Where will you be when the dust settles?
That’s a question the Arizona Department of Transportation (ADOT) is asking motorists this year as another summer monsoon season begins.
Each year, a variety of weather related dangers affect Arizona, New Mexico, and southwest Texas, especially from late spring into early autumn. Through a collaborative effort between National Weather Service offices serving the states of Arizona and New Mexico, which includes offices located in Tucson, Phoenix, Flagstaff, Las Vegas, Albuquerque, El Paso/Santa Teresa, and Midland/Odessa, the time period from June 15th through September 30th has been defined as “The Monsoon”.
For the fourth consecutive year, ADOT is rolling out its “Pull Aside, Stay Alive” dust storm public awareness campaign in an ongoing effort to educate drivers about the year-round threat of dust storms as monsoon season officially began in Arizona last week. Dust storms pose a serious public safety risk because they can strike out of nowhere. Motorists can protect themselves if they plan ahead and know the safe actions to take when the dust hits.
This year, ADOT has created new television and radio public-education announcements that ask drivers if they know what to do if they get caught in a sudden dust storm event. The new TV public service announcement depicts a young driver following all the safety recommendations when she sees a dust storm while driving along a highway.

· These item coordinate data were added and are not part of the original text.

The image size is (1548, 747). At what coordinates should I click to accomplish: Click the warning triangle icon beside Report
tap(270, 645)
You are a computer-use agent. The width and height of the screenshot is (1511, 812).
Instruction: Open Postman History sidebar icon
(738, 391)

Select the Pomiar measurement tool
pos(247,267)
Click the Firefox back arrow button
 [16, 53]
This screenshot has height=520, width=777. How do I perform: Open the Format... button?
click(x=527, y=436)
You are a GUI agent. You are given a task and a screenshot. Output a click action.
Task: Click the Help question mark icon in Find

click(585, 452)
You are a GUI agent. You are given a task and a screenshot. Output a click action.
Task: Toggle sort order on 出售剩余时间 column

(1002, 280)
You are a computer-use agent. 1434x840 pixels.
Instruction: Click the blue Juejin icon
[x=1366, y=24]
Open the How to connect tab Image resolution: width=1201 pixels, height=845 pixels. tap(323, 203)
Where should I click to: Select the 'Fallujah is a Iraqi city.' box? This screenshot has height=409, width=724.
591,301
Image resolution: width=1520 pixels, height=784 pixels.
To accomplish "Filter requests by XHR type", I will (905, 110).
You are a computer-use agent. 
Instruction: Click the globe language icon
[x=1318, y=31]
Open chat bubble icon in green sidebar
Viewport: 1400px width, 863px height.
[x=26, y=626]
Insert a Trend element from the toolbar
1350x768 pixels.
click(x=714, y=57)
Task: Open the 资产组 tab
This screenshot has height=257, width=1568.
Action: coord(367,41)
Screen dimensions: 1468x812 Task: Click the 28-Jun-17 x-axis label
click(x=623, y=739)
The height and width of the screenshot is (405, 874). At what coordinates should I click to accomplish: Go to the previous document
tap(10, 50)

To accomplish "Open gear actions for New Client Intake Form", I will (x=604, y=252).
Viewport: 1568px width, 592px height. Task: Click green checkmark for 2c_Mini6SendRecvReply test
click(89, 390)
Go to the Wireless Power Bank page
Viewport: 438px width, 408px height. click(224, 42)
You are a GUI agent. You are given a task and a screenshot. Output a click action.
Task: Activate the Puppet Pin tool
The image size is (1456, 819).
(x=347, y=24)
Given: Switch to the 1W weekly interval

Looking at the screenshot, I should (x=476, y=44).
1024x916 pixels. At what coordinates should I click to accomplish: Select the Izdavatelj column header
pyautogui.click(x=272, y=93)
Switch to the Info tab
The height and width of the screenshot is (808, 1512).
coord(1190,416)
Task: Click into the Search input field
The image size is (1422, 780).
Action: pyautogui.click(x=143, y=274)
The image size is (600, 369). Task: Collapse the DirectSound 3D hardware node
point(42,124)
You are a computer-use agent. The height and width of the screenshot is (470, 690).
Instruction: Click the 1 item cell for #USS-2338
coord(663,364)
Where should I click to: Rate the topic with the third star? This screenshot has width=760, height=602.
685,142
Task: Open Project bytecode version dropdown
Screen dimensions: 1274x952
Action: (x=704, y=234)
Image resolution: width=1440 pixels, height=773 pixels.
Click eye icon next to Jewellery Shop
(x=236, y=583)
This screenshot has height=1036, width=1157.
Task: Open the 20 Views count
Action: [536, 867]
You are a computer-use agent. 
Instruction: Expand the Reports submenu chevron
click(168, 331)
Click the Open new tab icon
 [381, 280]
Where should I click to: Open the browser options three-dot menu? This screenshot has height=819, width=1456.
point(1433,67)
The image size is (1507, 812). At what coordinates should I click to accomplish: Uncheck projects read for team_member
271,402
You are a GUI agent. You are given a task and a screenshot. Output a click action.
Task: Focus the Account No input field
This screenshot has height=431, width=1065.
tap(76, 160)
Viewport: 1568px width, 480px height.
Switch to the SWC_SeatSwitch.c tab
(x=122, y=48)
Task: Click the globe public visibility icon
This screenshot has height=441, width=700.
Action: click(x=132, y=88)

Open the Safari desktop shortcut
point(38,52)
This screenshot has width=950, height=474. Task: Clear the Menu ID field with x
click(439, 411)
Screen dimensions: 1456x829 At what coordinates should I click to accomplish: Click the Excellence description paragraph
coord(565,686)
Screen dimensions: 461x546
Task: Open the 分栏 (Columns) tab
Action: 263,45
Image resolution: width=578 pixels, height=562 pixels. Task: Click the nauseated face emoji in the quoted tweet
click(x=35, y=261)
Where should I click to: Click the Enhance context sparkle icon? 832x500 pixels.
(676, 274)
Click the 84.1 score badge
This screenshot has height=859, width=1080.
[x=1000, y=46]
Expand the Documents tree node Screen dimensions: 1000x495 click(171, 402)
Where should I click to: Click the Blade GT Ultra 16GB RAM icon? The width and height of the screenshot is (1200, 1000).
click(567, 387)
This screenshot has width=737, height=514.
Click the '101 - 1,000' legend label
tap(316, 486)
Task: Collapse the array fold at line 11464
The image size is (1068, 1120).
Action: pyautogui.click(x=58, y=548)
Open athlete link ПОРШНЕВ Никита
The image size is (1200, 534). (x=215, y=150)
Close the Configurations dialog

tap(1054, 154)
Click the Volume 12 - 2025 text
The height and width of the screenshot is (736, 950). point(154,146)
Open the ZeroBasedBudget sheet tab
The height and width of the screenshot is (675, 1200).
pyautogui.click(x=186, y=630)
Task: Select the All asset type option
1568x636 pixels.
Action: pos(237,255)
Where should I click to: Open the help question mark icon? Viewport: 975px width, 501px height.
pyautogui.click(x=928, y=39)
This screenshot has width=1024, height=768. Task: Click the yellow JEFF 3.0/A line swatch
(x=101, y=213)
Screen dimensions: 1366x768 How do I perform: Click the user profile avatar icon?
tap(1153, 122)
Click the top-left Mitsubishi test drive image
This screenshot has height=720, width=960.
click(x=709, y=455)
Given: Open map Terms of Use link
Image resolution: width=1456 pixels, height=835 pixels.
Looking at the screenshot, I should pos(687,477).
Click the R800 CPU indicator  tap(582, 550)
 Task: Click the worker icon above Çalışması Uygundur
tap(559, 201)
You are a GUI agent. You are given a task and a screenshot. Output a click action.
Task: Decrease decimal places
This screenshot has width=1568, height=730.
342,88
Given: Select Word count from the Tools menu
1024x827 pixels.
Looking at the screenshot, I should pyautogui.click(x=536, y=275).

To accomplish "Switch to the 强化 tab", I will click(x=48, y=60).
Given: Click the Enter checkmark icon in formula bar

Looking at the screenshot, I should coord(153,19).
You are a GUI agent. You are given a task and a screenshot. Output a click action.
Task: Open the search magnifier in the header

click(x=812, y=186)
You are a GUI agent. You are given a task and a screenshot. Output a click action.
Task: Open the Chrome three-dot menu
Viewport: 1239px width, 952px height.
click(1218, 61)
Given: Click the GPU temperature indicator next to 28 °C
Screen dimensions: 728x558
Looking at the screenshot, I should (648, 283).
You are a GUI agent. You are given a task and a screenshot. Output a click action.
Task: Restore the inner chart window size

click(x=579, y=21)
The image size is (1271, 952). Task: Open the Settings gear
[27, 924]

ADOT’s mission is to provide useful and memorable safety information to drivers before they get caught in a low-visibility dust storm. This year, the agency’s top recommendation is to avoid driving into a wall of dust at all costs.
“As the monsoon arrives, this year we’re asking drivers to do the smart thing, the safe thing, and plan ahead for possible blowing dust and limited visibility along the highway,” said ADOT Director John Halikowski.
“It’s better to alter travel plans rather than attempting to drive through dust storms. It’s a risk you don’t have to take.”
Dust storms develop quickly and dust-related crashes can occur, particularly along the Interstate 10 corridor between Phoenix and Tucson. To advise drivers of approaching storms, ADOT employs a range of strategies—including electronic highway message boards, social and traditional media, communication with ADOT staff, and law enforcement officers in the field, television, and radio advertising, and close coordination with partnering agencies—to keep information flowing to motorists.
Please visit pullasidestayalive.org for the new public-education video, along with videos from past years. The website also includes a safety tip sheet.
Tips For Drivers Who Encounter a Dust Storm
Avoid driving into or through a dust storm.
If you encounter a dust storm, check traffic immediately around your vehicle (front, back, and to the side) and begin slowing down.
Do not wait until poor visibility makes it difficult to safely pull off the roadway—do it as soon as possible. Completely exit the highway if you can.
Do not stop in a travel lane or in the emergency lane; look for a safe place to pull completely off the paved portion of the roadway.
Stop your vehicle in a position ensuring it is a safe distance from the main roadway and away from where other vehicles may travel.
Turn off all vehicle lights, including your emergency flashers.
Set your emergency brake and take your foot off the brake.
Stay in the vehicle with your seatbelts buckled and wait for the storm to pass.
Drivers of high-profile vehicles should be especially aware of changing weather conditions and travel at reduced speeds in high wind.
A driver’s alertness and safe driving ability are always the top factors in preventing crashes. It is your responsibility to avoid distracted or impaired driving.